I have a class which represents a shape. The Shape class has a property called Angle. I want the setter for this property to automatically wrap the value into the range [0,359].
Unfortunately, a simple _Angle = value % 360;
only works for positive numbers. In C#, -40 % 360 == -40
. Google calc does it the way I want it. The value should be 320.
What's the most elegant solution in C#?
Here's the best way I've got so far:
public double Angle {
get { return _Angle; }
set {
if ( value >= 0 ) {
_Angle = value % 360;
}
else {
_Angle = value - (360 * ((int)(value / 360) - 1));
}
}
}
Edit:
Thanks guys, I now have:
public double Angle {
get { return _Angle; }
set {
_Angle = (value % 360) + ((value < 0) ? 360 : 0);
}
}
..Which is a lot better :)
Although this is for Java, Java also has the same behavior for modulus. (i.e. -40 % 360 == -40
).
The below code should return an answer from [0. 360), regardless of the given angle, positive or negative.
public class Mod
{
public static int mod(int a, int b)
{
if (a < 0)
return b + (a % b);
else
return a % b;
}
public static void main(String[] args)
{
System.out.println(mod(40, 360)); // 40
System.out.println(mod(-40, 360)); // 320
System.out.println(mod(-400, 360)); // 320
}
}
Note that works when the given angle is past -360.
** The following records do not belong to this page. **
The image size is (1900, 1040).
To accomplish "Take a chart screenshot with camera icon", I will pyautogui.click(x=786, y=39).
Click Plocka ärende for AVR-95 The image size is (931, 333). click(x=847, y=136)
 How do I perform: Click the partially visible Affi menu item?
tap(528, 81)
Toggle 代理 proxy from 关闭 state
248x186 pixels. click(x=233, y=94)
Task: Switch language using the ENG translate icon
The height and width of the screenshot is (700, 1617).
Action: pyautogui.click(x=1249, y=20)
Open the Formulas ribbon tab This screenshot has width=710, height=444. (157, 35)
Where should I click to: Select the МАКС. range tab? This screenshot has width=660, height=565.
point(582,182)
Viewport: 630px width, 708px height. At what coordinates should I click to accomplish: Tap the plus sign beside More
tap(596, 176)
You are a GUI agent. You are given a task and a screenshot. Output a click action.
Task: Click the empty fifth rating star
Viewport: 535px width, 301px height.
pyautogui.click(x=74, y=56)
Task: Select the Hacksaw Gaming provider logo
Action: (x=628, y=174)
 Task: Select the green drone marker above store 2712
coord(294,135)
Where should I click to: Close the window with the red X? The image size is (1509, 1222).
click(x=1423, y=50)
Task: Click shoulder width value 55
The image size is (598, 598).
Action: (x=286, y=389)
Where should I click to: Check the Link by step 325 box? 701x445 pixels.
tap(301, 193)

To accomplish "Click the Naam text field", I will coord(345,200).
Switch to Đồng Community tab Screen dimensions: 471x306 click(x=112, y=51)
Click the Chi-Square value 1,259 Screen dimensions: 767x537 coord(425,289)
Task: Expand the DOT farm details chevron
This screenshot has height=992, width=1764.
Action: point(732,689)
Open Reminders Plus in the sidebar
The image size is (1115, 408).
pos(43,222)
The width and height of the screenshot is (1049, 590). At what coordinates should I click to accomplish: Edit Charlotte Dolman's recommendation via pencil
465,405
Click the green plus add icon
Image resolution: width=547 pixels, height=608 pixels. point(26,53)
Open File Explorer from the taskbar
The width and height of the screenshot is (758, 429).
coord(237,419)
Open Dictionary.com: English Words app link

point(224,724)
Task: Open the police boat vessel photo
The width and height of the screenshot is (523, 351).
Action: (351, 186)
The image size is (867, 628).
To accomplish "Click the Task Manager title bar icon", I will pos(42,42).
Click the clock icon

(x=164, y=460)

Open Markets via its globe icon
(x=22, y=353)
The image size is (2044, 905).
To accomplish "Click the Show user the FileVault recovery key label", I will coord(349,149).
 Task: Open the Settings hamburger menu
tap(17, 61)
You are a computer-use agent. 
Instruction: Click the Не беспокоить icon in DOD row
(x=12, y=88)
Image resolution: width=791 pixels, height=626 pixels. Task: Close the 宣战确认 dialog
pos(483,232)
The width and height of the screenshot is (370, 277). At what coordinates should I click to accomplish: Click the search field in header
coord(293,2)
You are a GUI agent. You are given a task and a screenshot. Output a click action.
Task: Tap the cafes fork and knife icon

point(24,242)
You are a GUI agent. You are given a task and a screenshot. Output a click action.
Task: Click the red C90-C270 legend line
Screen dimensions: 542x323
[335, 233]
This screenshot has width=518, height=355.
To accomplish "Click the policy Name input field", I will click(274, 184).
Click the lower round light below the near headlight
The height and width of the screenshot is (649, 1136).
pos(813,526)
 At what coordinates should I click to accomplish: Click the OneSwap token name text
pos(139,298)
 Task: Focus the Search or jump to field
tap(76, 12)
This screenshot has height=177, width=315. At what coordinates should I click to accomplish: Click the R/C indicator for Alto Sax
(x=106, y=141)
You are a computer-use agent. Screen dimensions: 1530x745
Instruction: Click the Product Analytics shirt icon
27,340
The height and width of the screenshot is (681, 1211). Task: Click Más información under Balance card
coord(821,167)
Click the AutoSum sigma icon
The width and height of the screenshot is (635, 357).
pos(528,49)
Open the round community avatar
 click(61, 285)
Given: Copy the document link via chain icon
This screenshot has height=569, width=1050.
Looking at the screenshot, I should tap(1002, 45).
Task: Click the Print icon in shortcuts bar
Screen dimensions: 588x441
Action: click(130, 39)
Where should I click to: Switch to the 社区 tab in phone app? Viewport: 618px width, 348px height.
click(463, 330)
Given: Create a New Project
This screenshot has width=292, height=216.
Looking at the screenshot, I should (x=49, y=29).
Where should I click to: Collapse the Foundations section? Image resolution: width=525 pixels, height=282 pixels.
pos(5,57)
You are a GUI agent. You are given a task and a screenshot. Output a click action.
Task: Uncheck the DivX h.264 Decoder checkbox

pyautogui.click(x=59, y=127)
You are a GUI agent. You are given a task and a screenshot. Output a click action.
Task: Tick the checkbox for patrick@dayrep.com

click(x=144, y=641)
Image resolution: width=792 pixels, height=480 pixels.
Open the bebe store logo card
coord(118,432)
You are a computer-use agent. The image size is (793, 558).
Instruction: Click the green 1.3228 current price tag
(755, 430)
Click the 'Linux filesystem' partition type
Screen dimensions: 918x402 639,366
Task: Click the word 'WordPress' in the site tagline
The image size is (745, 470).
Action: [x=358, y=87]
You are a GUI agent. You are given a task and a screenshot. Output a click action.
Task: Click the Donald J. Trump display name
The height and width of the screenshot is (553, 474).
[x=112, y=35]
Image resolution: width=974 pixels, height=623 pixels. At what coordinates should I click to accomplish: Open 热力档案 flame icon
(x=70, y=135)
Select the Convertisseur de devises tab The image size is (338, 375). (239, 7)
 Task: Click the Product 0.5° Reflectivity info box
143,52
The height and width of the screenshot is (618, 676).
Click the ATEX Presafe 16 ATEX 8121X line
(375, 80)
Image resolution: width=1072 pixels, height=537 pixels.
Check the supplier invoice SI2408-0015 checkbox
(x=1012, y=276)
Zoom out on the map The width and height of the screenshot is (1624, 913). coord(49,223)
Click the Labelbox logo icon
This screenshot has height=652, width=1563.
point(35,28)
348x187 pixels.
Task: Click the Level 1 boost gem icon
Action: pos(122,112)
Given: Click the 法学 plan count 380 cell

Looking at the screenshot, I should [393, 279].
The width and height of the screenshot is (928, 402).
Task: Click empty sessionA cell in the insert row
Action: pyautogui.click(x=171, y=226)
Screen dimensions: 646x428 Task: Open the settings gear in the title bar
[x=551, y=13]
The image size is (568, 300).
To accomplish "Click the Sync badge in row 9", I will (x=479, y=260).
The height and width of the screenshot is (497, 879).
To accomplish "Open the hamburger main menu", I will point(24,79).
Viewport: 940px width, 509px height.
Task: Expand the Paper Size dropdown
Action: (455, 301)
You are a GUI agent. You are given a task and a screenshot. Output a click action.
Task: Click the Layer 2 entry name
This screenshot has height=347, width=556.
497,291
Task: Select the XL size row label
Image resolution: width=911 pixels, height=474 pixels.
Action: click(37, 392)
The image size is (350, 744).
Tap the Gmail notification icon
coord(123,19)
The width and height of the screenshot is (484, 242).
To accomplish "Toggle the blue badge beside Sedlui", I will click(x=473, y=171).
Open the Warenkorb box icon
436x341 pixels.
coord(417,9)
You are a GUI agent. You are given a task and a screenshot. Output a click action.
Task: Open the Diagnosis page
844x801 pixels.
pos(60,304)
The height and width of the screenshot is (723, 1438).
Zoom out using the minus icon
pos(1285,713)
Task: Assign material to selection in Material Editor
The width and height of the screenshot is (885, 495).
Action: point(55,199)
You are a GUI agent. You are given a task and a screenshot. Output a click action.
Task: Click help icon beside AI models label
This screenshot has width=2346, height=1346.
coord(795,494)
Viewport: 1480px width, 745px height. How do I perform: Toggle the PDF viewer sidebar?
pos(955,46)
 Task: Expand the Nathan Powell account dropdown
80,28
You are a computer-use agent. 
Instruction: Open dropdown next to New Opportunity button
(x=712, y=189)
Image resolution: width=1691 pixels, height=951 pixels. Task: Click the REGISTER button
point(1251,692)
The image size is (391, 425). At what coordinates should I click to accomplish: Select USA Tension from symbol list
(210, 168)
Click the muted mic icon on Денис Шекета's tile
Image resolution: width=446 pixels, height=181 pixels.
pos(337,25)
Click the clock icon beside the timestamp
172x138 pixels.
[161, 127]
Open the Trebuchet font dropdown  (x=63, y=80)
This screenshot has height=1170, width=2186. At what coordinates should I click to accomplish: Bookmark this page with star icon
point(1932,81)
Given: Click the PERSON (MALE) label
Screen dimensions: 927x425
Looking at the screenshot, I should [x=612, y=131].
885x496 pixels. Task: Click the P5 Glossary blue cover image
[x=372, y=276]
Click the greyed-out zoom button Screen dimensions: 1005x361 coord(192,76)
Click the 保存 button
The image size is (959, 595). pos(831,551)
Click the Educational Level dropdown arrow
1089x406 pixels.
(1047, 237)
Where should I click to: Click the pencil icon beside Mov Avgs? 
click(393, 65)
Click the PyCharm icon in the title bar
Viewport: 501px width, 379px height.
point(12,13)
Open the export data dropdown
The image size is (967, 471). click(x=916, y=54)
While your solution works for the problem you have the algorithm is actually not identical to the one used by Google. It differs if you use a negative divisor.
public double GoogleModulo(double value, double divisor)
{
long q = (long)Math.Floor(value / divisor);
return value - q * divisor;
}
Console.WriteLine(GoogleModulo( 40, 360)); // 40
Console.WriteLine(GoogleModulo( -40, 360)); // 320
Console.WriteLine(GoogleModulo(-400, 360)); // 320
Console.WriteLine(GoogleModulo( 40, -360)); // -320
Check google's response to the last calculation here.
The algorithm is explained on wikipedia and attributed to Donald Knuth.